Extracted data entries -
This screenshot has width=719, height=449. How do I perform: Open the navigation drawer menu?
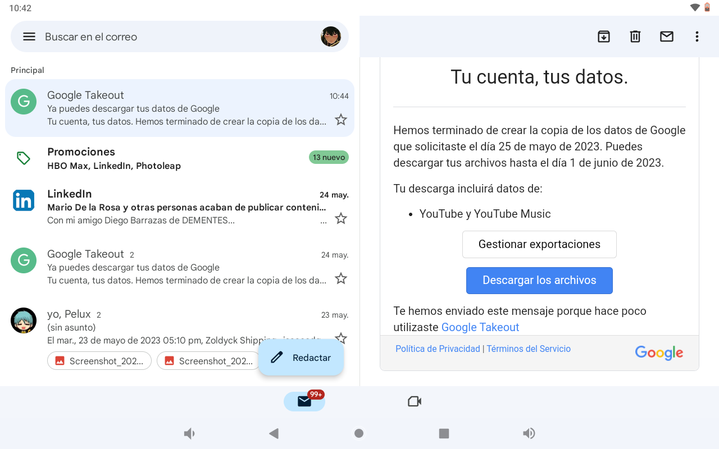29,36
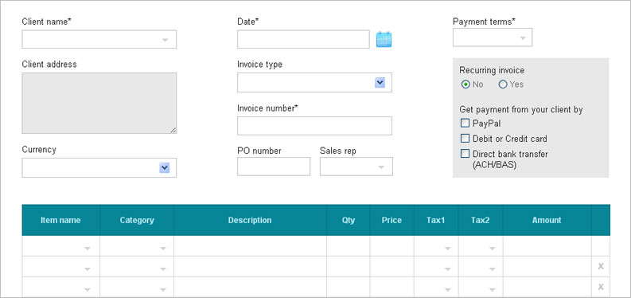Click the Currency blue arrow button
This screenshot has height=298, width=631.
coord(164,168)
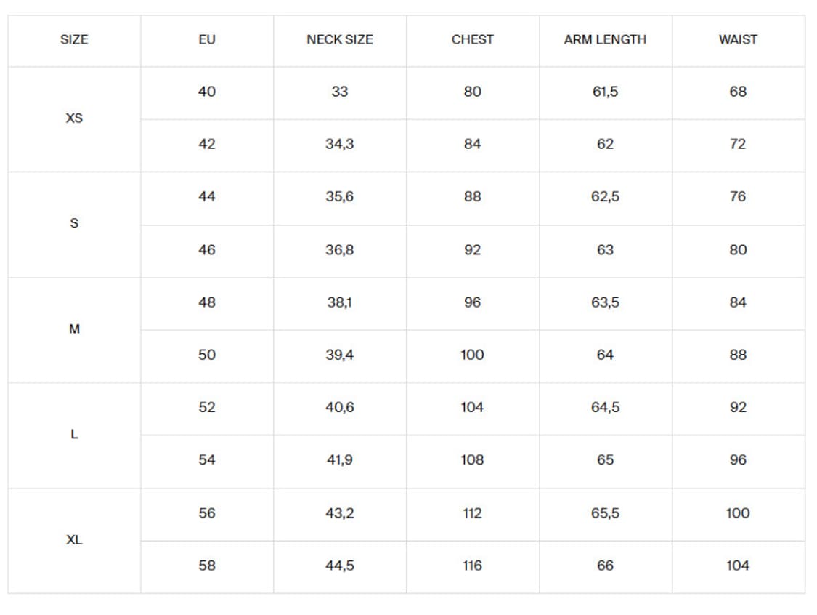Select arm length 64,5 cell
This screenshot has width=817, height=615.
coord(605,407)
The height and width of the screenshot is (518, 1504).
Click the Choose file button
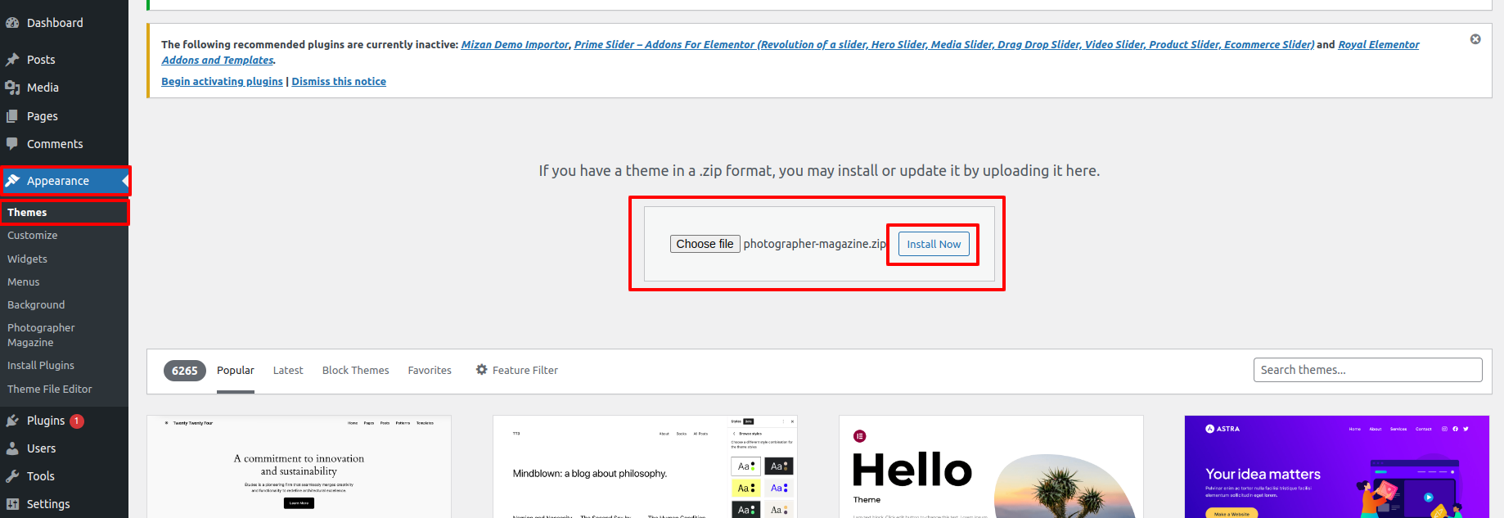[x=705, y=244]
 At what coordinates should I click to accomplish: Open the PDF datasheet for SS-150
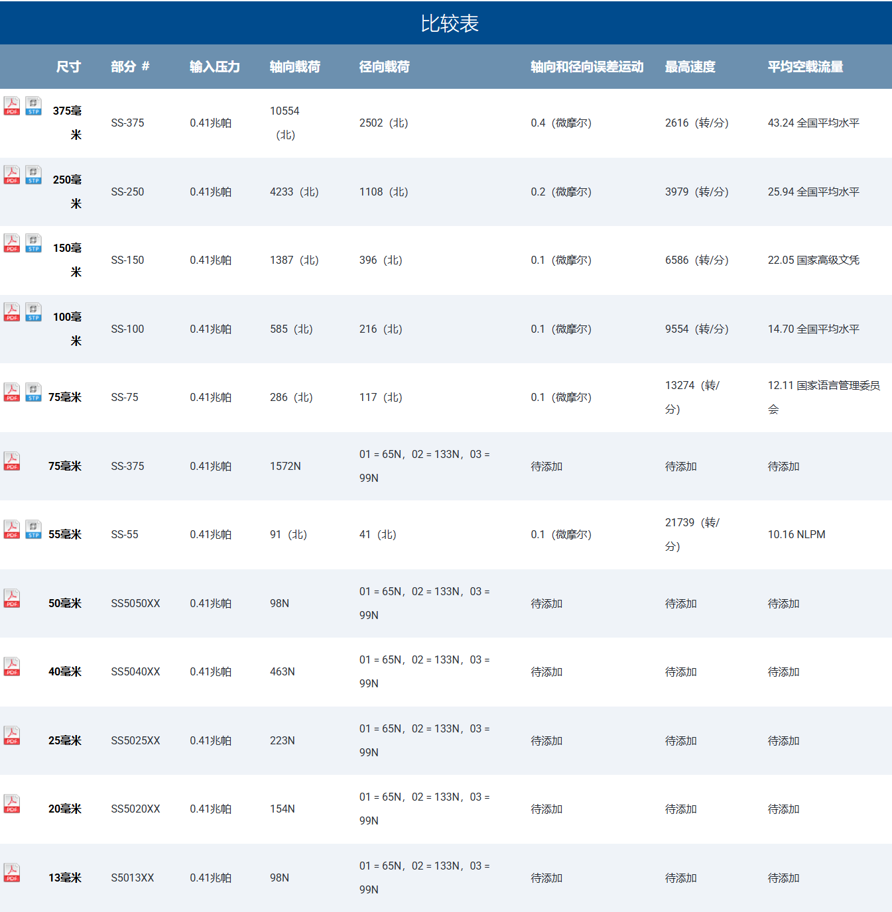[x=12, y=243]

---

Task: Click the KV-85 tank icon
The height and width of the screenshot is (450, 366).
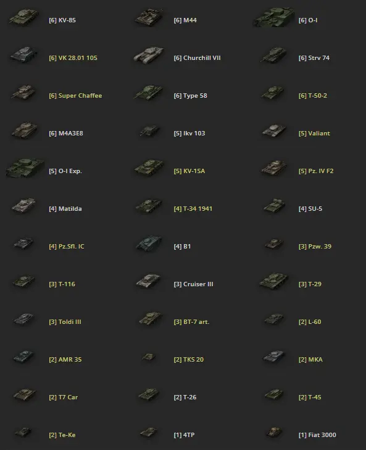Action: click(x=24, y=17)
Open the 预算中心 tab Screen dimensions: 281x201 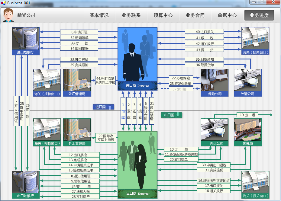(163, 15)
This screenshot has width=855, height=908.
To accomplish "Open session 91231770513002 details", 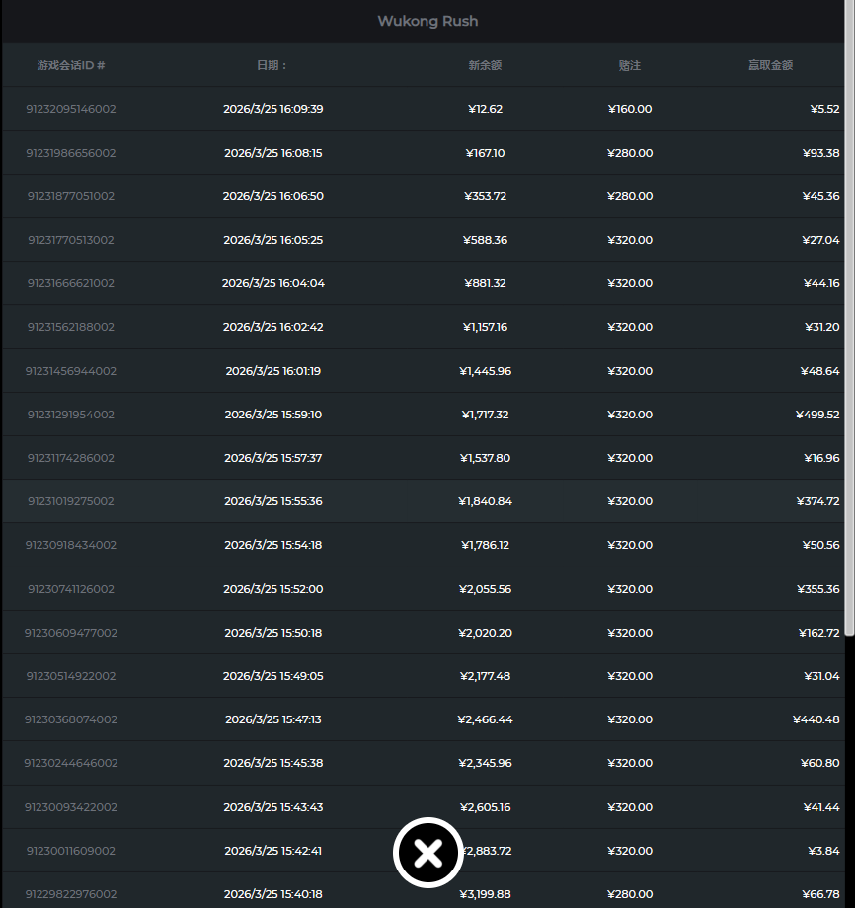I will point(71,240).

* * *

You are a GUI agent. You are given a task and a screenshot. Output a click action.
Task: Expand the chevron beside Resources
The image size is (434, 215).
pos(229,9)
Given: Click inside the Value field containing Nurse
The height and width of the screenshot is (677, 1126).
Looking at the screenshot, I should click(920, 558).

WHAT TO WORK ON -
Output the lines above exactly, starting with the line that contains "This screenshot has width=719, height=449." and going on through the line that contains "[x=705, y=244]", with both of those lines included. Leave the pictures out of your answer.

REPLY -
This screenshot has width=719, height=449. How do I perform: Open the navigation drawer menu?
29,36
Click the Currency blue arrow button
This screenshot has height=298, width=631.
coord(164,168)
Select arm length 64,5 cell
This screenshot has width=817, height=615.
coord(605,407)
The height and width of the screenshot is (518, 1504).
Click the Choose file button
[x=705, y=244]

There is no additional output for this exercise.